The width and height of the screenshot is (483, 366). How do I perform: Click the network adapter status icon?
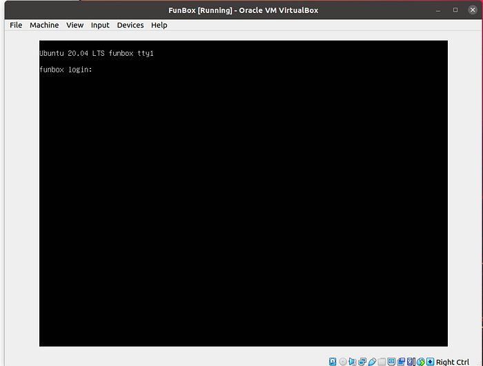(x=362, y=361)
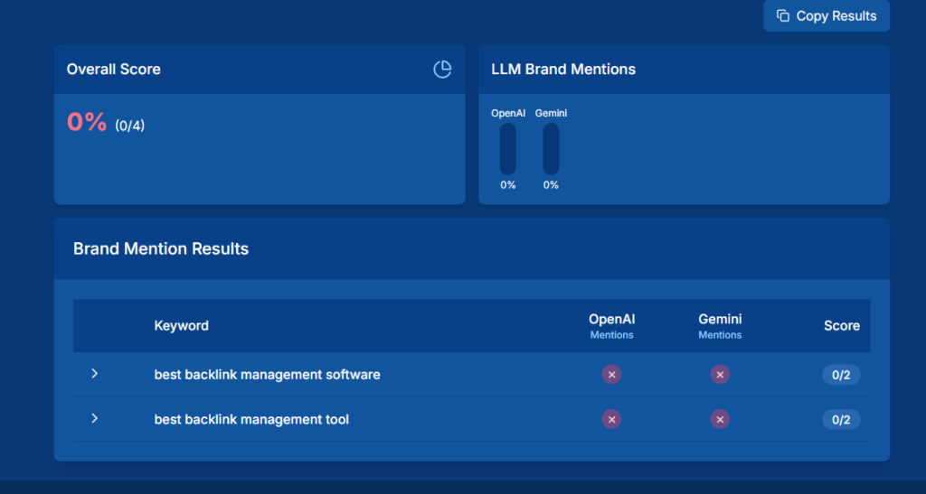
Task: Click the pie chart icon in Overall Score
Action: pyautogui.click(x=442, y=70)
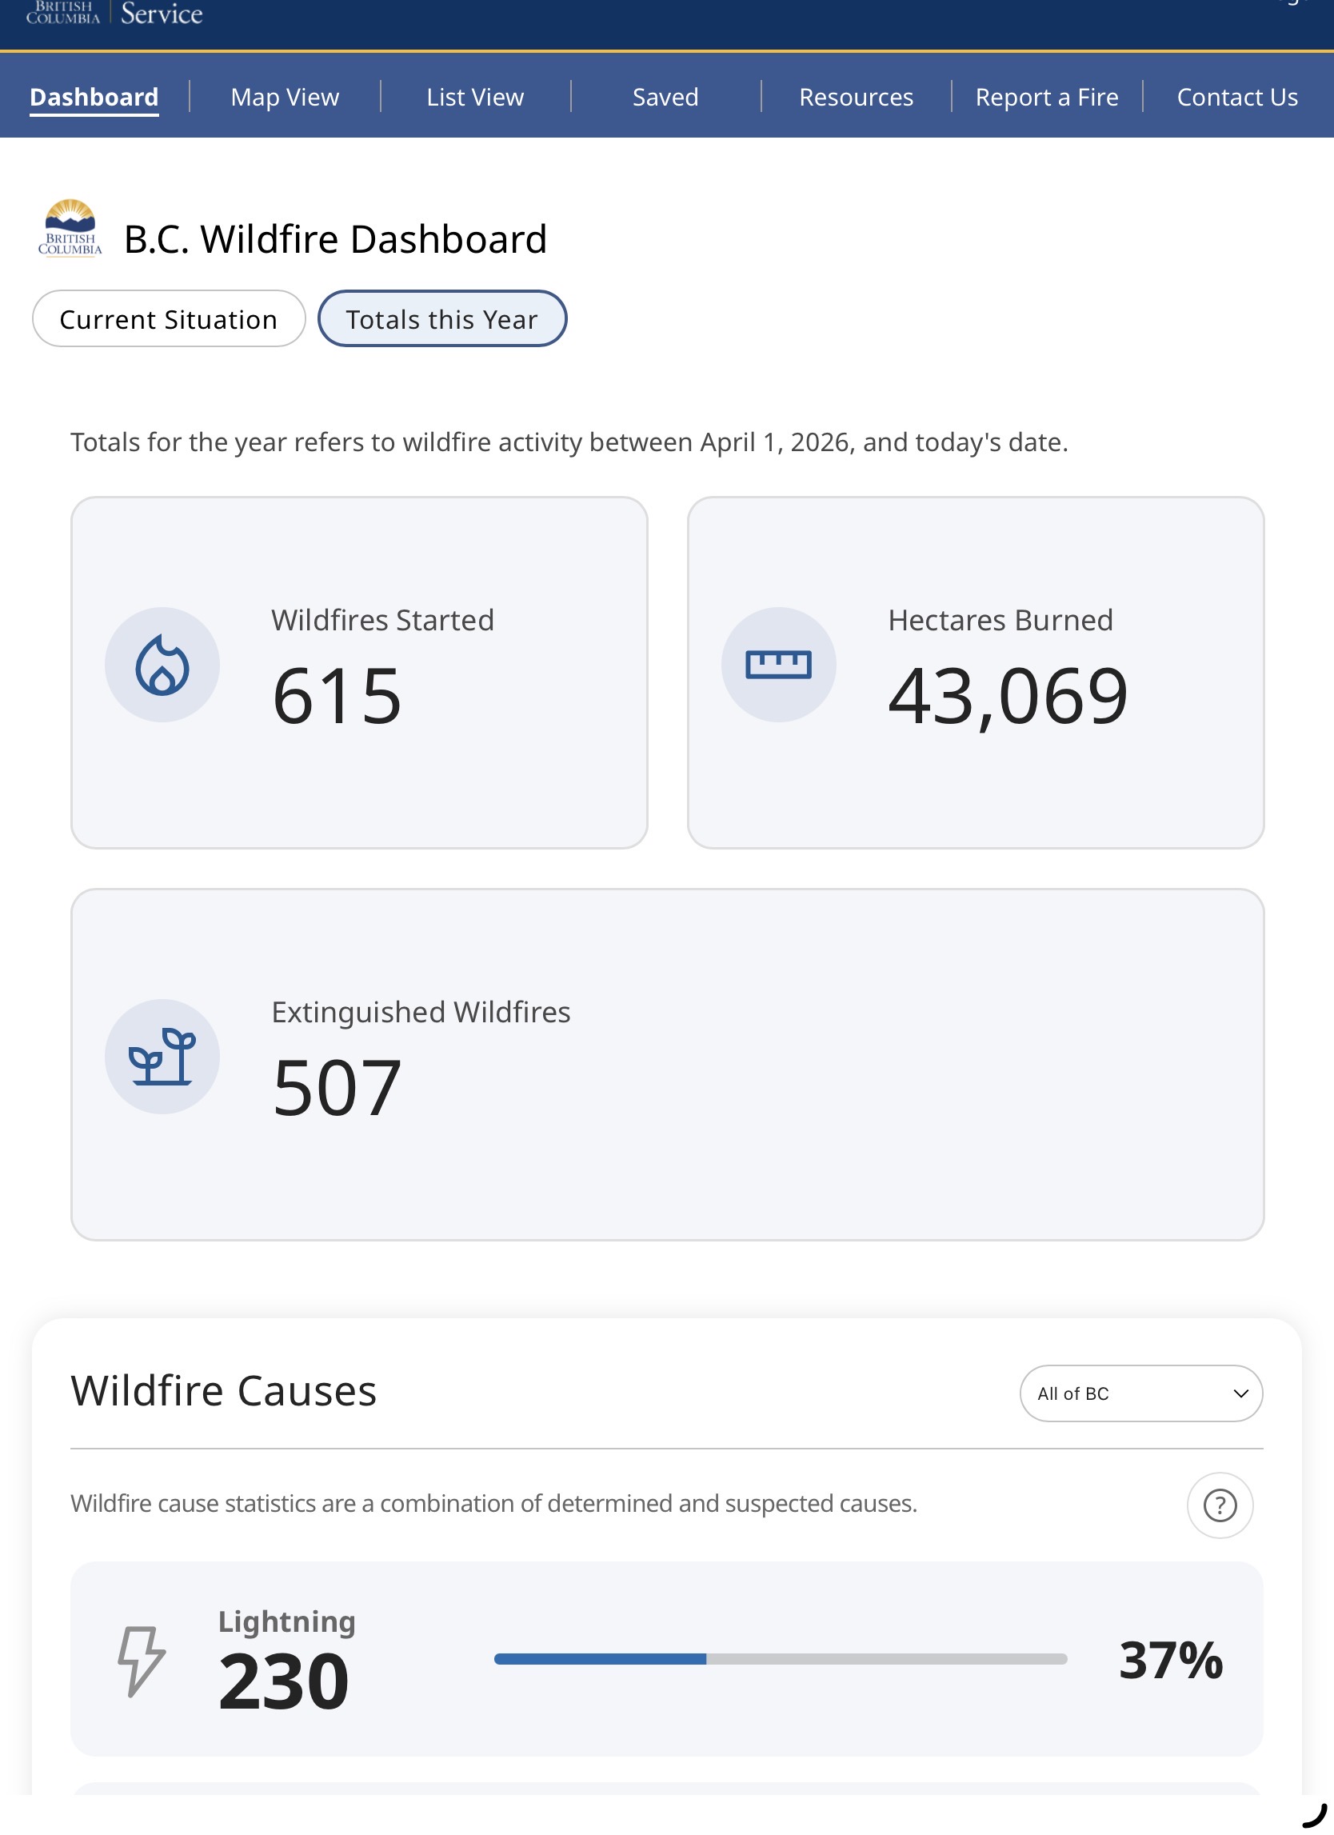Switch to the Map View tab
The width and height of the screenshot is (1334, 1835).
point(285,97)
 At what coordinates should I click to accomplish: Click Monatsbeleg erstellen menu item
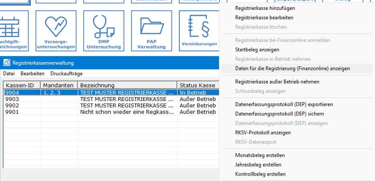tap(260, 155)
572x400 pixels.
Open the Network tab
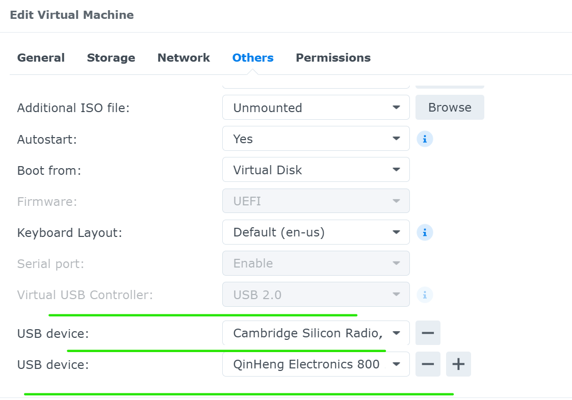pos(184,58)
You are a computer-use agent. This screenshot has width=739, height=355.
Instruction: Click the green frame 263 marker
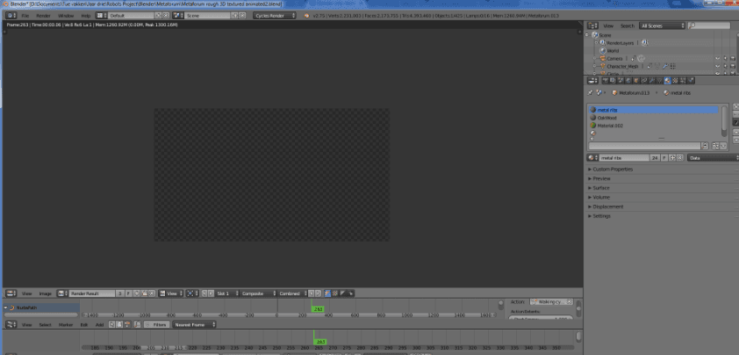[319, 309]
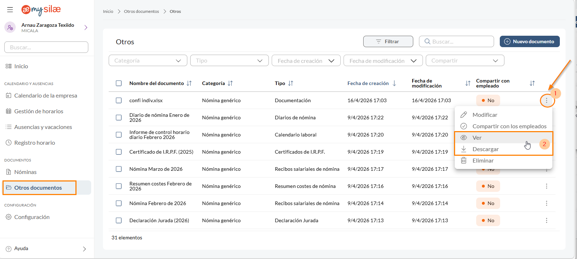Select all documents with header checkbox
The image size is (577, 259).
(x=119, y=83)
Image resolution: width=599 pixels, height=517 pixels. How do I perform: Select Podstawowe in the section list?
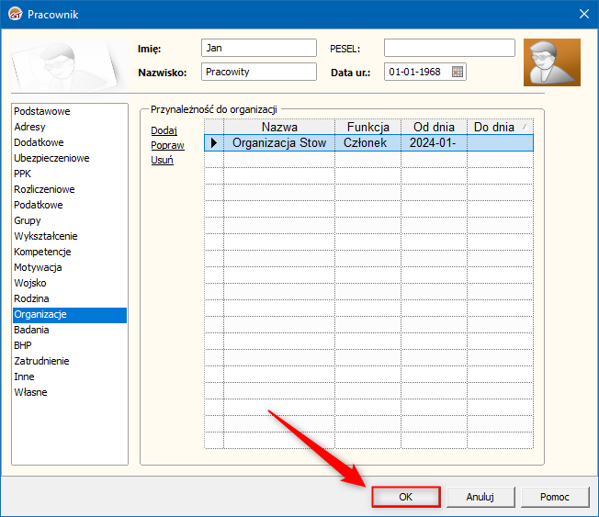coord(42,111)
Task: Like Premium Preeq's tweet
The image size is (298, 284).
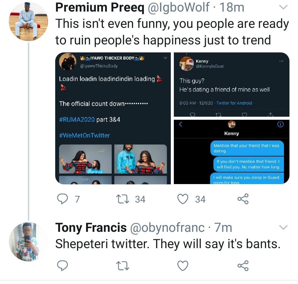Action: [x=183, y=199]
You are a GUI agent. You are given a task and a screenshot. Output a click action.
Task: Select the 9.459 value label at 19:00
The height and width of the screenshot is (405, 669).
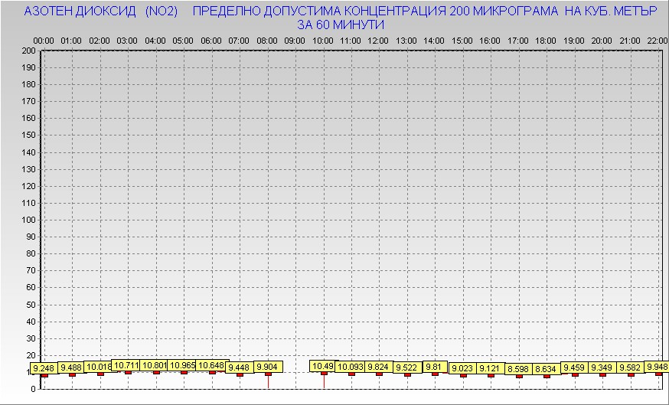[574, 367]
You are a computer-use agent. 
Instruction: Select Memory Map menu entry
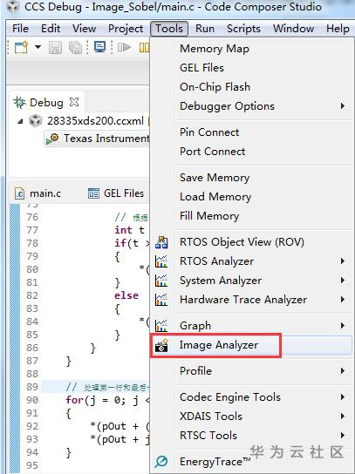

########################################

* About this task *
Omit the pictures and give the material again, exactly and in full.

* The completed task *
The width and height of the screenshot is (483, 366). How do I perform: Click the network adapter status icon?
(x=362, y=361)
Task: Click the pie chart icon in Overall Score
Action: pyautogui.click(x=442, y=70)
Switch to the Map View tab
The width and height of the screenshot is (1334, 1835).
point(285,97)
 At what coordinates should I click to accomplish: Click Monatsbeleg erstellen menu item
tap(260, 155)
572x400 pixels.
Open the Network tab
pos(184,58)
You are a computer-use agent. This screenshot has width=739, height=355.
Instruction: Click the green frame 263 marker
[319, 309]
Select all documents with header checkbox
The image size is (577, 259).
(x=119, y=83)
Image resolution: width=599 pixels, height=517 pixels. How do I perform: Select Podstawowe in the section list?
coord(42,111)
Task: Like Premium Preeq's tweet
The image size is (298, 284).
Action: [x=183, y=199]
You are a GUI agent. You are given a task and a screenshot. Output a click action.
Task: Select the 9.459 value label at 19:00
The height and width of the screenshot is (405, 669).
[574, 367]
You are a computer-use agent. 
Instruction: Select Memory Map menu entry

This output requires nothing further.